▸ **Brief**
No pictures belong in the copy. Reproduce exactly the lines beginning at the line containing "1250x834 pixels. How" and continuing to the end of the entries below.

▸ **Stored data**
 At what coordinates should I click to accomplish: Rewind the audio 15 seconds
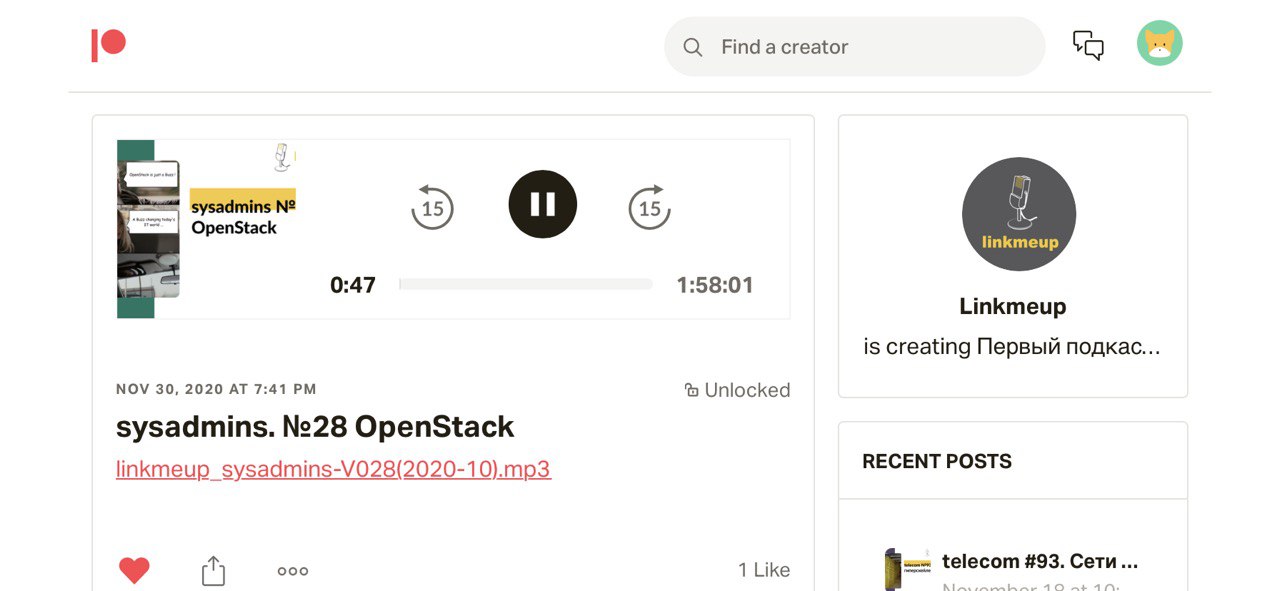[432, 207]
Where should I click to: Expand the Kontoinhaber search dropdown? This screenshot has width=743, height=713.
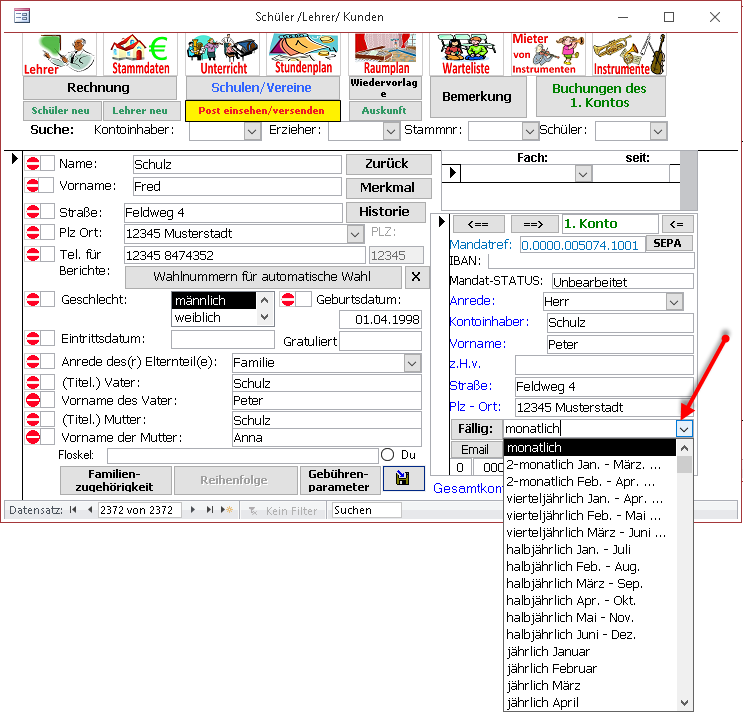252,130
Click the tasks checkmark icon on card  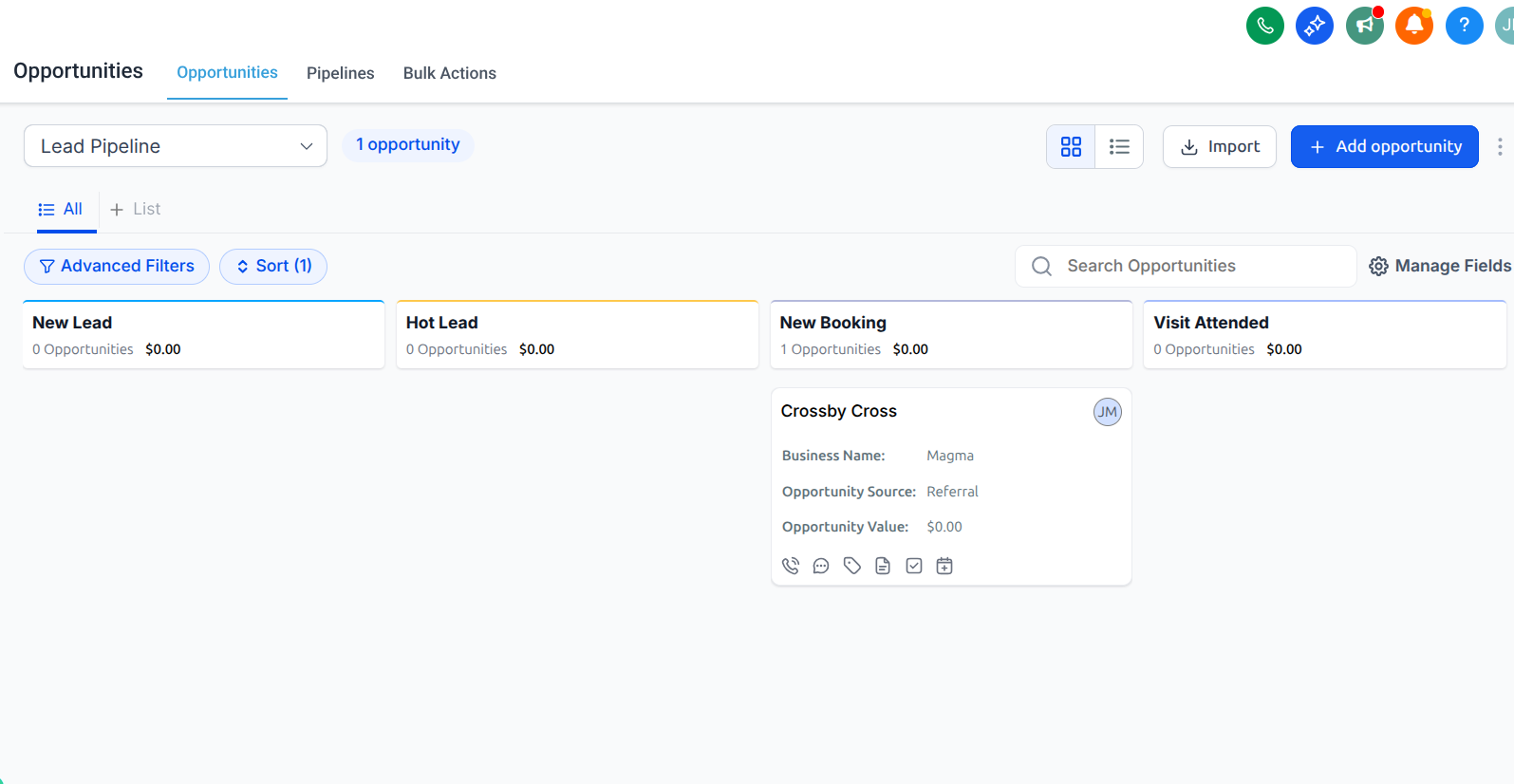click(x=914, y=566)
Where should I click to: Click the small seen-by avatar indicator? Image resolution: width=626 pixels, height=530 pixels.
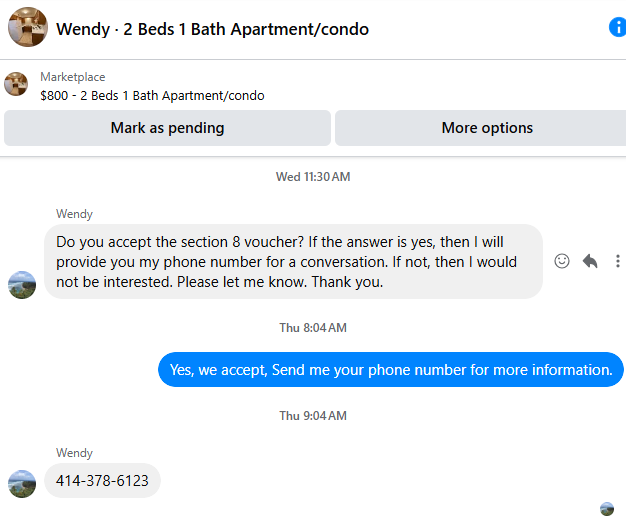click(x=607, y=509)
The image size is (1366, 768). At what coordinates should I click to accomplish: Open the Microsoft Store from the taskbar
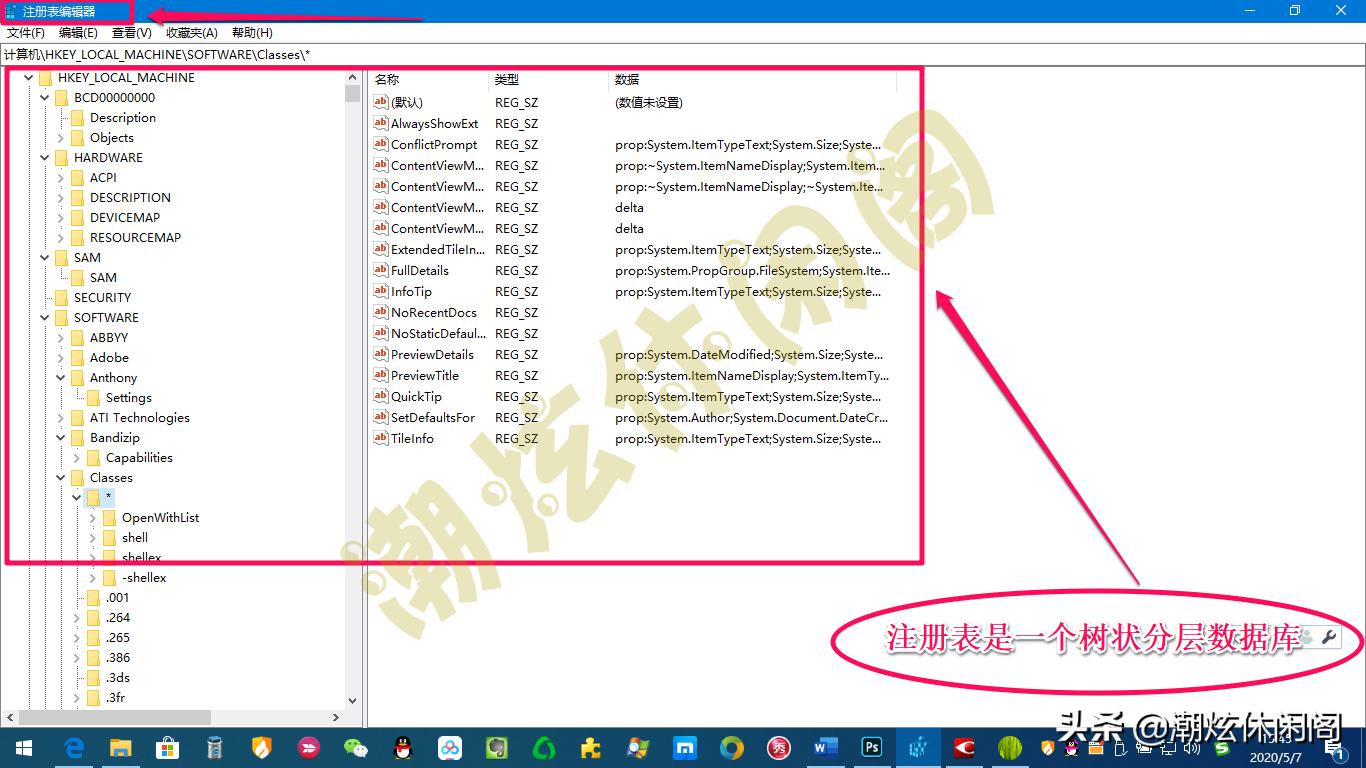tap(168, 747)
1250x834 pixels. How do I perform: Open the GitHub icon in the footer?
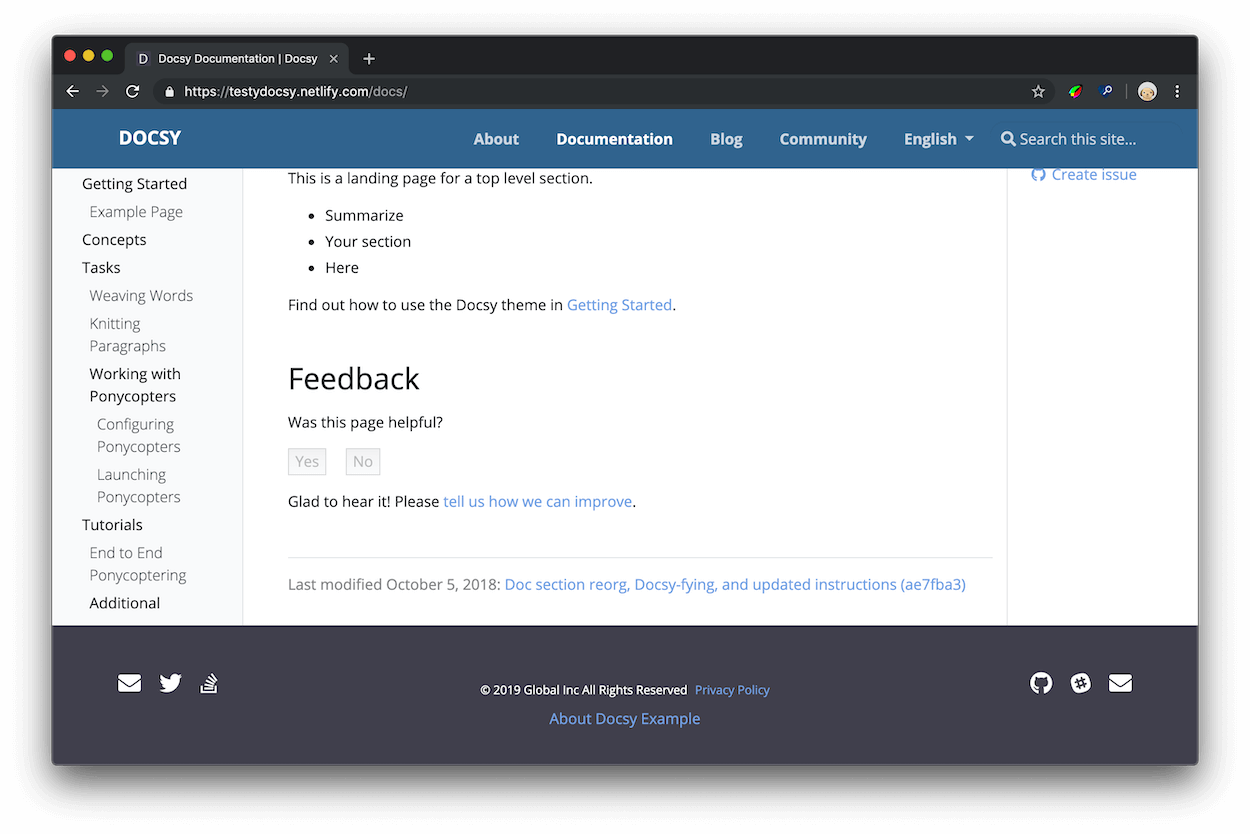[1041, 683]
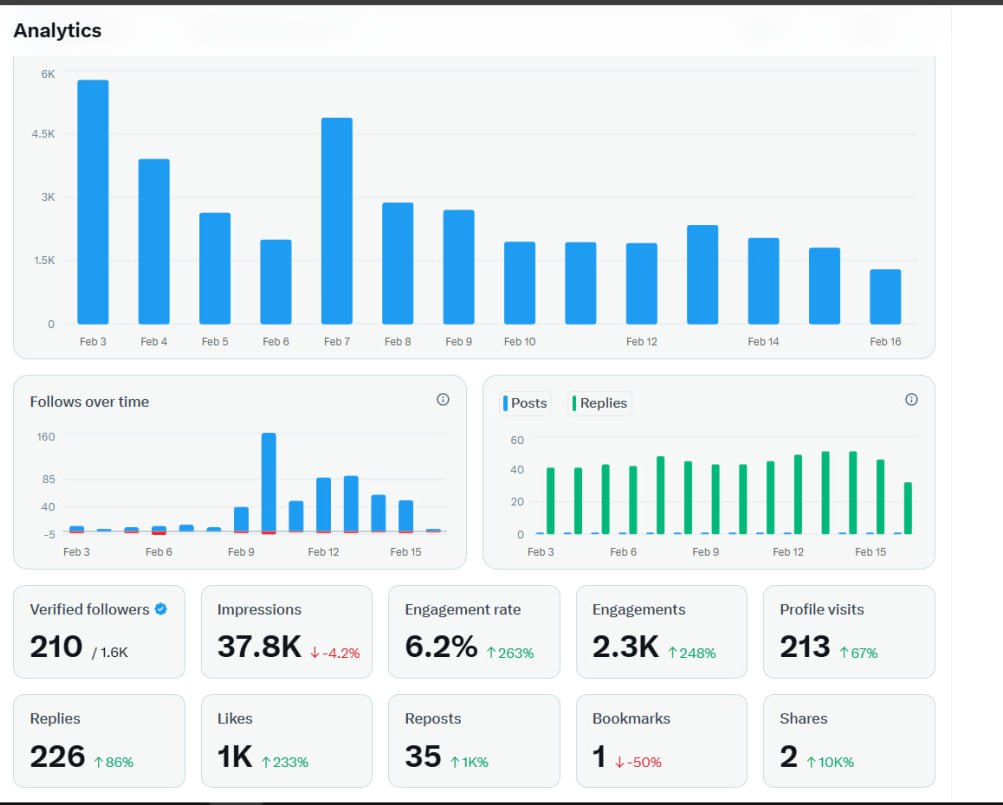Toggle the Replies series legend

(599, 403)
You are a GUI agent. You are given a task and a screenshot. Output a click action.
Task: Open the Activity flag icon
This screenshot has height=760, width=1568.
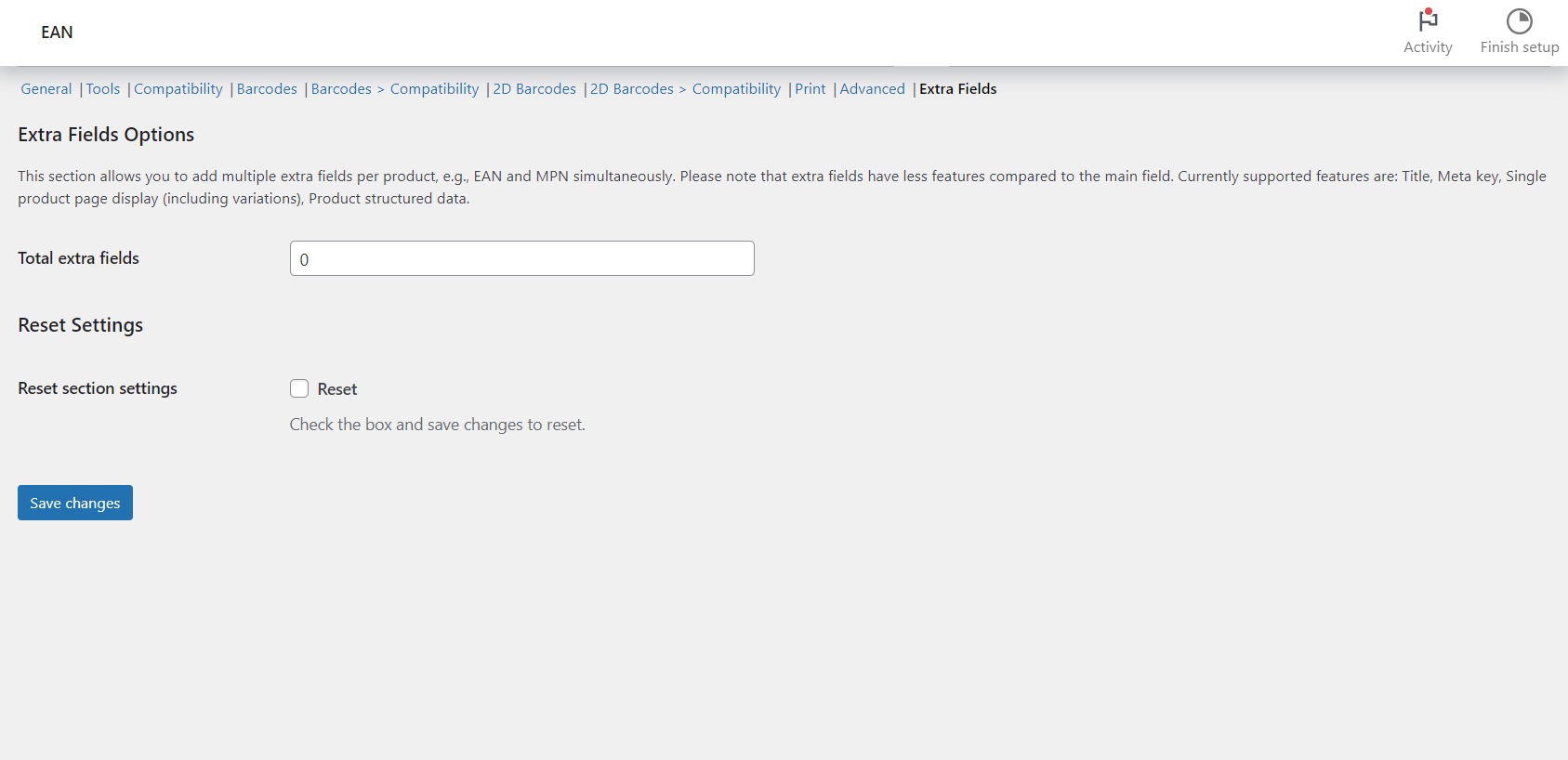[1428, 20]
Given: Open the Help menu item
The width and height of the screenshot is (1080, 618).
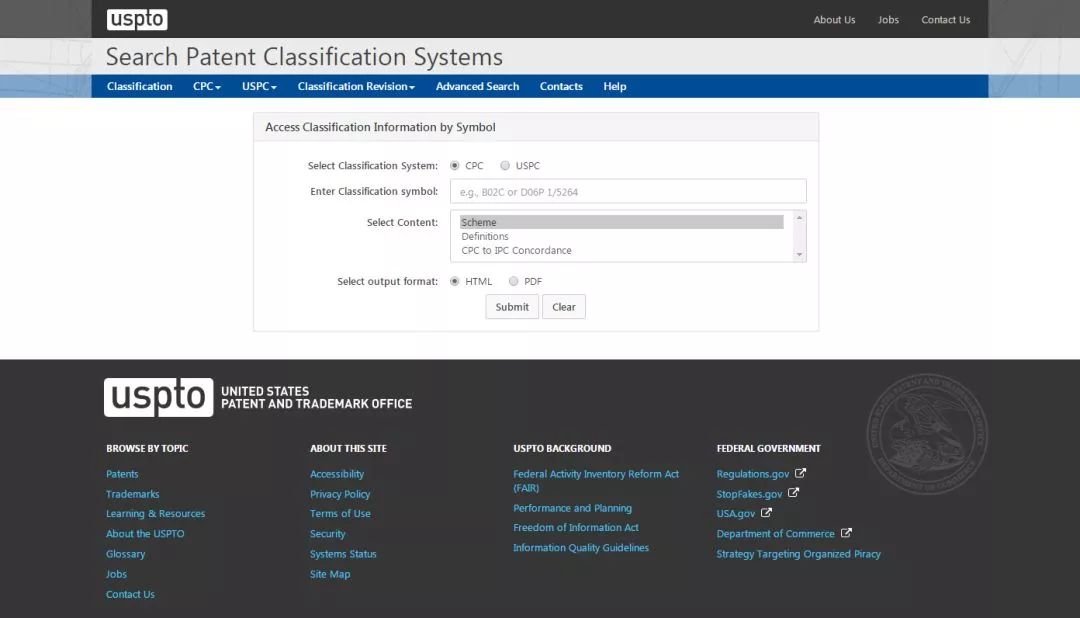Looking at the screenshot, I should 614,87.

▸ **Your solution**
1250x834 pixels. How do I perform: Open the GitHub icon in the footer?
[1041, 683]
Toggle the Replies series legend

(599, 403)
You are a GUI agent. You are given a task and a screenshot. Output a click action.
Task: Open the Activity flag icon
This screenshot has height=760, width=1568.
[1428, 20]
Given: Open the Help menu item
The width and height of the screenshot is (1080, 618).
Looking at the screenshot, I should 614,87.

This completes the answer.